HwangDBS Vickers has trimmed Malaysia's total industry volume (TIV) estimate for the automotive sector this year by two per cent to 599,000 units from an earlier forecast of 611,000 units to reflect a longer-than-expected recovery post-Japan disasters.
It said the lower forecast, also implied a one per cent drop year-on-year, was mainly derailed by components shortages after the Japan earthquake and tsunami in March and amendments to the Hire Purchase Act on June 15, which slowed down the car registration process.
"As a result, TIV slipped 19.5 per cent month-on-month in April; 9.6 per cent in May; and 9.2 per cent in June," it said in a research note today.
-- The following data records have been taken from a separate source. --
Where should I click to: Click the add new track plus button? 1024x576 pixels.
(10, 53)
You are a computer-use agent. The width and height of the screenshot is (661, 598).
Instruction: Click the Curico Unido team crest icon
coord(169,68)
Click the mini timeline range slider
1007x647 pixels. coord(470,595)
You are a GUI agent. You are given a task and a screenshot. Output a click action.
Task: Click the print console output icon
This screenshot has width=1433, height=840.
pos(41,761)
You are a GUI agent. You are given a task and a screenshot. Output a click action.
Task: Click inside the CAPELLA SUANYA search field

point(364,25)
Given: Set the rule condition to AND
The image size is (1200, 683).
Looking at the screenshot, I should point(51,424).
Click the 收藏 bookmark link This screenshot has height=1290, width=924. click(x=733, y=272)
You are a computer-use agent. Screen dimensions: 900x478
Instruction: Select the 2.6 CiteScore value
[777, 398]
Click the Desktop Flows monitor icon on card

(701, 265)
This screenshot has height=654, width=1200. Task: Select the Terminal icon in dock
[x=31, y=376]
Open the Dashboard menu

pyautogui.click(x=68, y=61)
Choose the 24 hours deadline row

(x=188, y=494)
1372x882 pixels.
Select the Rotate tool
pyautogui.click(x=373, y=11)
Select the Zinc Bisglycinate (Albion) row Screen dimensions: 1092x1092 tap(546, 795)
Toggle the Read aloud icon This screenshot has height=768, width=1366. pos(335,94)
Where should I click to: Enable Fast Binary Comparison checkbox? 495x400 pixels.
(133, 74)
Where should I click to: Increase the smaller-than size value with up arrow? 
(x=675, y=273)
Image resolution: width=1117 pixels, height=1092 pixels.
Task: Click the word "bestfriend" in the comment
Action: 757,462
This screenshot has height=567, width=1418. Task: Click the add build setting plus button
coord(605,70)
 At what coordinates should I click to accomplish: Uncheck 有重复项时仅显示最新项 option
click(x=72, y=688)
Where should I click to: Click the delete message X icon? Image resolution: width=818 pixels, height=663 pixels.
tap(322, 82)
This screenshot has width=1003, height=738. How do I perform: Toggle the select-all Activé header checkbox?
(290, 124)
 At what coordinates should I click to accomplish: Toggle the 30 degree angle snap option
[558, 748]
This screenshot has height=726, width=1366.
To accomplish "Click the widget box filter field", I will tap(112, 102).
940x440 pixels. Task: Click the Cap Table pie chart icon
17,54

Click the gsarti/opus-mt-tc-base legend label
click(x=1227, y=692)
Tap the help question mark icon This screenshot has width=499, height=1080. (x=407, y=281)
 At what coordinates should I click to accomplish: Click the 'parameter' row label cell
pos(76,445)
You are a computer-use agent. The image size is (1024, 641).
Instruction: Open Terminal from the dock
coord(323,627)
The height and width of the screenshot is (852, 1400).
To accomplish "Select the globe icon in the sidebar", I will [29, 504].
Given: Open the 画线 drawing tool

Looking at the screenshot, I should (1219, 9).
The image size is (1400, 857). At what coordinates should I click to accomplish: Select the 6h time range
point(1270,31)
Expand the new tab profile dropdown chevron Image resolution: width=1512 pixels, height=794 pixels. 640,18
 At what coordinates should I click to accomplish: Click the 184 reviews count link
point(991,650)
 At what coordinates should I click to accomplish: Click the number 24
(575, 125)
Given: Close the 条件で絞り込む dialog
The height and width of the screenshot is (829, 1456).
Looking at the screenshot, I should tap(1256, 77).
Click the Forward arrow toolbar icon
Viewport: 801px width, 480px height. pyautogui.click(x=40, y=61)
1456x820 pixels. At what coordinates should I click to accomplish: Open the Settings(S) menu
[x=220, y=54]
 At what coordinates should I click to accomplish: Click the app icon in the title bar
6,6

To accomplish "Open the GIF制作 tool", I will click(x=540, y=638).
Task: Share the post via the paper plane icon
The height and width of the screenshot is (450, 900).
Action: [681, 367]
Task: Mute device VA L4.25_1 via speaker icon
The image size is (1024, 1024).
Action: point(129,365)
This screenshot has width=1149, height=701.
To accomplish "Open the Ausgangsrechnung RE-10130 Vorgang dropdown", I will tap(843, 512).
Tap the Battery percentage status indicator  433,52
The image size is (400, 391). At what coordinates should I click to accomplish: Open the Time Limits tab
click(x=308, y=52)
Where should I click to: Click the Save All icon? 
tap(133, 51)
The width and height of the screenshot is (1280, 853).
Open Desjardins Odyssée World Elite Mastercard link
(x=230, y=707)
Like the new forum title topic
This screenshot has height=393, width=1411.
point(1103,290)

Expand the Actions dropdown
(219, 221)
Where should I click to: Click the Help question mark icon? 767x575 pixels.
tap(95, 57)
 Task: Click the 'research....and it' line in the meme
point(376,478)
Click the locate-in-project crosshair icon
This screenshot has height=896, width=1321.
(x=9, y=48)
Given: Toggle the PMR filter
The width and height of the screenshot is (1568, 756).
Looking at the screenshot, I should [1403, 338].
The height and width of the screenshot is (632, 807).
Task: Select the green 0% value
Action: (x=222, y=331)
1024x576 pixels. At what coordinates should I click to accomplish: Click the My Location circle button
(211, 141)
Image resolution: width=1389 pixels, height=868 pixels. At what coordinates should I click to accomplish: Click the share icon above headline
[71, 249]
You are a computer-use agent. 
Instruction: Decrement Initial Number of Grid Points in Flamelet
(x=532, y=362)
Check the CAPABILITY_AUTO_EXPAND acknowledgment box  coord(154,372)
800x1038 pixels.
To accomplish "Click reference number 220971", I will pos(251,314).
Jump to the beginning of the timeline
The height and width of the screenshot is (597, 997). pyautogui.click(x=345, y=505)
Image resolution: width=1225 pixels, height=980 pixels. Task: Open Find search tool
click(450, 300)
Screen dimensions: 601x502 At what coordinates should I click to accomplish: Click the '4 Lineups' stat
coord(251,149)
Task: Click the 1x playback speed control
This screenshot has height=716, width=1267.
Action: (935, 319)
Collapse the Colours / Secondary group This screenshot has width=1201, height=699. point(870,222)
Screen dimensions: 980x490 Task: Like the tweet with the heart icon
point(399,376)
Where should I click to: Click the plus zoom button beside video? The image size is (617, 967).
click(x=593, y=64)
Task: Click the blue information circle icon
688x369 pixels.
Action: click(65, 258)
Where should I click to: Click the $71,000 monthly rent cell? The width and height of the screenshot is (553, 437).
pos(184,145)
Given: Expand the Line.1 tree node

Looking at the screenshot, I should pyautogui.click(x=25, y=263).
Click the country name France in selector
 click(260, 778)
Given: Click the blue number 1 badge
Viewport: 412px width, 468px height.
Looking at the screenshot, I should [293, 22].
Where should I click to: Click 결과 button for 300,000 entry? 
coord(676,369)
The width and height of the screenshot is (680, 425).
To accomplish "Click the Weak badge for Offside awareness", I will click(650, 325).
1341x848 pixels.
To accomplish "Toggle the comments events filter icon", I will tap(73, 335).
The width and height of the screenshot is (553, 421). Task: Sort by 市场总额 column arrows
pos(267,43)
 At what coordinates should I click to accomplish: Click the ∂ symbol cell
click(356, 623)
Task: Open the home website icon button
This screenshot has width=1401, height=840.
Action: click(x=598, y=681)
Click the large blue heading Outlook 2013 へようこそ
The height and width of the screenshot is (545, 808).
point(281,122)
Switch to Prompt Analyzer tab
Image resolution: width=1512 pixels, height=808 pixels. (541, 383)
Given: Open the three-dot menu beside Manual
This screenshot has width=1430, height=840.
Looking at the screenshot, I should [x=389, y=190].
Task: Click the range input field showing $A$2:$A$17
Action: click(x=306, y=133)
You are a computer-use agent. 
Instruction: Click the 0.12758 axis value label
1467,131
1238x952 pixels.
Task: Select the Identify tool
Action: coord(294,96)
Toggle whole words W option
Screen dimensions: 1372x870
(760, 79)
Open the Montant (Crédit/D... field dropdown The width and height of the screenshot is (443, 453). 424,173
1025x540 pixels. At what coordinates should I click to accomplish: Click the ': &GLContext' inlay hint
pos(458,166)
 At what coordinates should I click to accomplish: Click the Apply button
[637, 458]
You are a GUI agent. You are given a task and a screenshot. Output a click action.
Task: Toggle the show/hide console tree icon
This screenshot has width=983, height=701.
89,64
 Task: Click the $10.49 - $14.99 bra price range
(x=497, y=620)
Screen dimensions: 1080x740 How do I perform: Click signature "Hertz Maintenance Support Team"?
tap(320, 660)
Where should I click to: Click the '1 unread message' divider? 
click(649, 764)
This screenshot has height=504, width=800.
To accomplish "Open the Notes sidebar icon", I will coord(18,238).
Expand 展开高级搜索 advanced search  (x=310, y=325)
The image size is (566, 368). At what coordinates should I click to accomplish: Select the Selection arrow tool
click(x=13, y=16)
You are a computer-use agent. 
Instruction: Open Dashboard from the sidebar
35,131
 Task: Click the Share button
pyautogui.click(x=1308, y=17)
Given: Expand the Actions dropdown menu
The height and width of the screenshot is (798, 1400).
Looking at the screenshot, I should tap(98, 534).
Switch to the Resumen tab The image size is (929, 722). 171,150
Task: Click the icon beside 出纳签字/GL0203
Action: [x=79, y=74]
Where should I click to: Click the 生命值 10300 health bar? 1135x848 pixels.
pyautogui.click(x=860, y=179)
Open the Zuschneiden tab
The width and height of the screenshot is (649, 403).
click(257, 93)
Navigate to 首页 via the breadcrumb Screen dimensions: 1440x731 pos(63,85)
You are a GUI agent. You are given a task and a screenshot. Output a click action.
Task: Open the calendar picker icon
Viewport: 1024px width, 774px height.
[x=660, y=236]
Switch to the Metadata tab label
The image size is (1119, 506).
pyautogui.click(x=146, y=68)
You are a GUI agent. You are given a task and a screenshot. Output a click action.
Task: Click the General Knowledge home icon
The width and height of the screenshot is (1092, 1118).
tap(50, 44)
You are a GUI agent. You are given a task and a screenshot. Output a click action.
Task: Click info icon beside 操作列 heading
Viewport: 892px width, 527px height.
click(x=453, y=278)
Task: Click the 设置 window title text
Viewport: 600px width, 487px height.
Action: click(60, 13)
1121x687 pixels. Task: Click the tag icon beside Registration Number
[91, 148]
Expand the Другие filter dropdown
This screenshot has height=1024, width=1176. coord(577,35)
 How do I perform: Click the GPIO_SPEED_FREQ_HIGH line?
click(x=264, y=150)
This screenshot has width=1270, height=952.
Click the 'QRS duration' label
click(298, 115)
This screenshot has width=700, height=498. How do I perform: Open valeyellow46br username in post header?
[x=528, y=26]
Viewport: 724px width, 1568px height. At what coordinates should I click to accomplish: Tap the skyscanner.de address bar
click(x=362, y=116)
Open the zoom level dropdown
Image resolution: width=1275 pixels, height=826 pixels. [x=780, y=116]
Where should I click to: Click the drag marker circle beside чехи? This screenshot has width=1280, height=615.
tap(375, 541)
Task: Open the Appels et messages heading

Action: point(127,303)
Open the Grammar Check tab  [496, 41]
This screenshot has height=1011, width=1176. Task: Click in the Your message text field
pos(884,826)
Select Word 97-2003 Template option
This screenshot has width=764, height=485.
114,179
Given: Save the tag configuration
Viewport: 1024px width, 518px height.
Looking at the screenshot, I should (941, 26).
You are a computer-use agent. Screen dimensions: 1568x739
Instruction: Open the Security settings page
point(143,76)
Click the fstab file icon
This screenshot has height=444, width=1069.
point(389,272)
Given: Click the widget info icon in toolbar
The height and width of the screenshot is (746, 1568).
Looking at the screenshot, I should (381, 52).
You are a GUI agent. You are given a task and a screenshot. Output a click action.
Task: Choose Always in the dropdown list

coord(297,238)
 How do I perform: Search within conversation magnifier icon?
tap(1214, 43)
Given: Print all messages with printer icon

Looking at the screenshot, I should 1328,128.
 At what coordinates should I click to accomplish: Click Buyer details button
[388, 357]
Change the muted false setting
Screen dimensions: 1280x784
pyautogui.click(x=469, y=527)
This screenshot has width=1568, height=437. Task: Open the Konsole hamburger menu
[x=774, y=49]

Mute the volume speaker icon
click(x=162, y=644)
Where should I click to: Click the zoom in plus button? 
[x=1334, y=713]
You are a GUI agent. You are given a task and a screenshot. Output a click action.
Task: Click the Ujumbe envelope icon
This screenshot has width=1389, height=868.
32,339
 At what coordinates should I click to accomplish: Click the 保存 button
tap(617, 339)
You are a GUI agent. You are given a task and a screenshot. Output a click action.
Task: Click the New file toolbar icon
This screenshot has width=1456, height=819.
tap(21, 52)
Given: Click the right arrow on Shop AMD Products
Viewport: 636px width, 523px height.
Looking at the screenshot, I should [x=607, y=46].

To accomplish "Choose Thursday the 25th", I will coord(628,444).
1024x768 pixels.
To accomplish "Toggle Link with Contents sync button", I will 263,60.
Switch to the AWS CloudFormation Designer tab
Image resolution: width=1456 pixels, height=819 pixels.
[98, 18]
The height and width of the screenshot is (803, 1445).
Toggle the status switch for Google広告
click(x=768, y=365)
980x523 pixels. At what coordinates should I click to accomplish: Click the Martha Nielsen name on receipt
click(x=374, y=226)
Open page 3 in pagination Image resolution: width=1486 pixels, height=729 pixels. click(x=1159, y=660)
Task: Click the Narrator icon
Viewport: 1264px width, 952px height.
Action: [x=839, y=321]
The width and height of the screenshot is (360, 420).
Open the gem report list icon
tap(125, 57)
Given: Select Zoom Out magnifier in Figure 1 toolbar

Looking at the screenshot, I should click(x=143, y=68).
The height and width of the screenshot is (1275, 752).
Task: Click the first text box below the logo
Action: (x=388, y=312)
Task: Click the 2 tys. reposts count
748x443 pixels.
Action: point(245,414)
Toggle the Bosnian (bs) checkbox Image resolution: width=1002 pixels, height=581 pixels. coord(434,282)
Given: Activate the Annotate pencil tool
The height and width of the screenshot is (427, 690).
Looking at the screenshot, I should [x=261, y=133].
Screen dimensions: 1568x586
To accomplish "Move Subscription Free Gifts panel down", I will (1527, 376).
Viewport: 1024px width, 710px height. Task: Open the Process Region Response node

The research house said full recovery in sales was expected to take a longer time amid lingering cautious consumer sentiment.
However, HwangDBS Vickers expects the TIV for next year to grow by 3.8 per cent year-on-year to 622,000 on the back of 5.2 per cent GDP growth for the year.
Accordingly, it has cut the sector's net profit by 3.4 per cent this year and 2.9 per cent next year after factoring in slightly higher promotional expenses such as rebates and free gifts.
Top pick for the sector was MBM Resources which is rated with "buy" call but revised the target price to RM3.02 from RM3.90 while UMW Holdings was downgraded to "hold" from "buy" with a lower target price of RM6.43 from RM7.30.